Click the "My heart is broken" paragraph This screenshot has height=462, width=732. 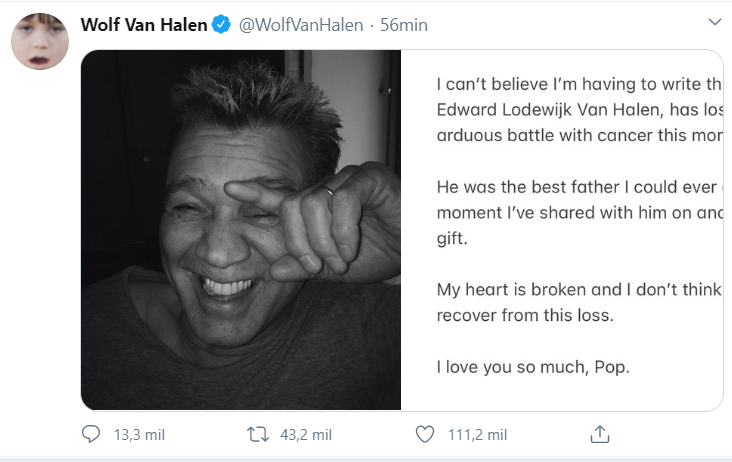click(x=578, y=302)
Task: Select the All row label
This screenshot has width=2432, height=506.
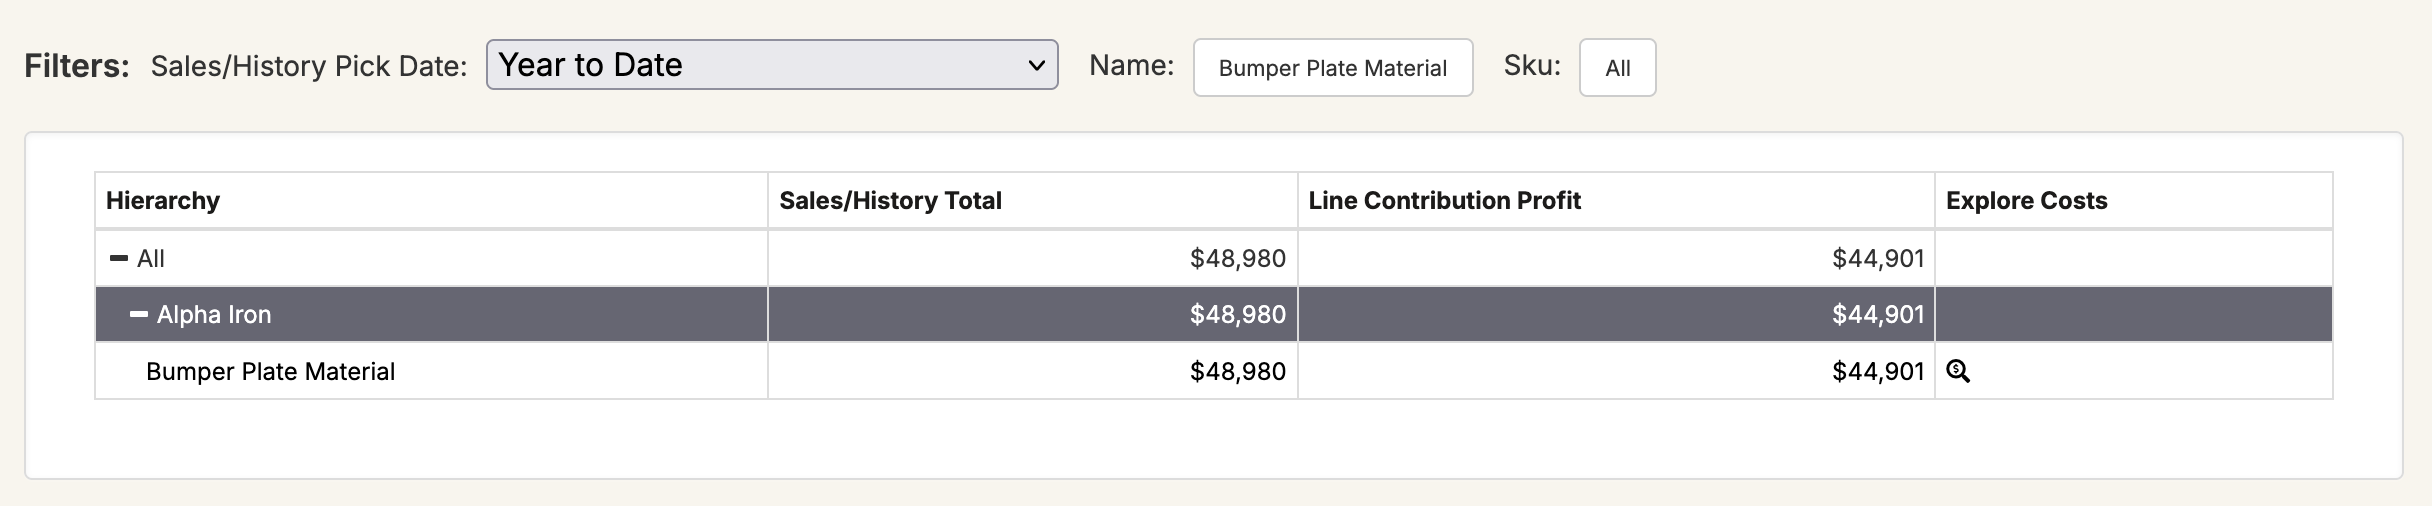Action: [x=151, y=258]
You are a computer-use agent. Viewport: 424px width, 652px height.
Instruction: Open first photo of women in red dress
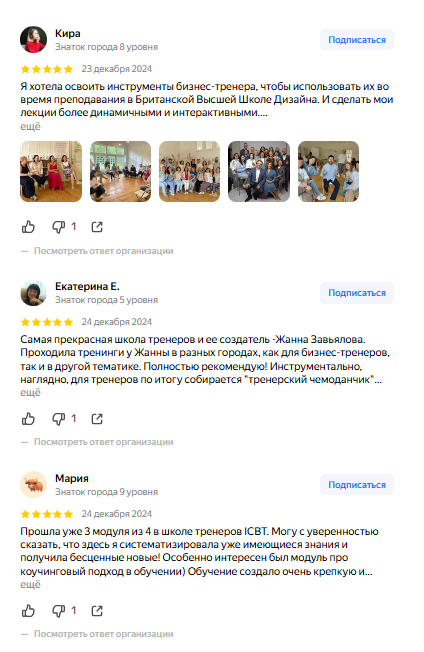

==================================================

Your answer should consist solely of the lines from the line with "This screenshot has width=2432, height=506." to the final line of the listing, set down word for word, pictures omitted.

SOLUTION BELOW:
This screenshot has width=2432, height=506.
Action: [x=151, y=258]
You are a computer-use agent. Viewport: 424px width, 652px height.
Instruction: Open first photo of women in red dress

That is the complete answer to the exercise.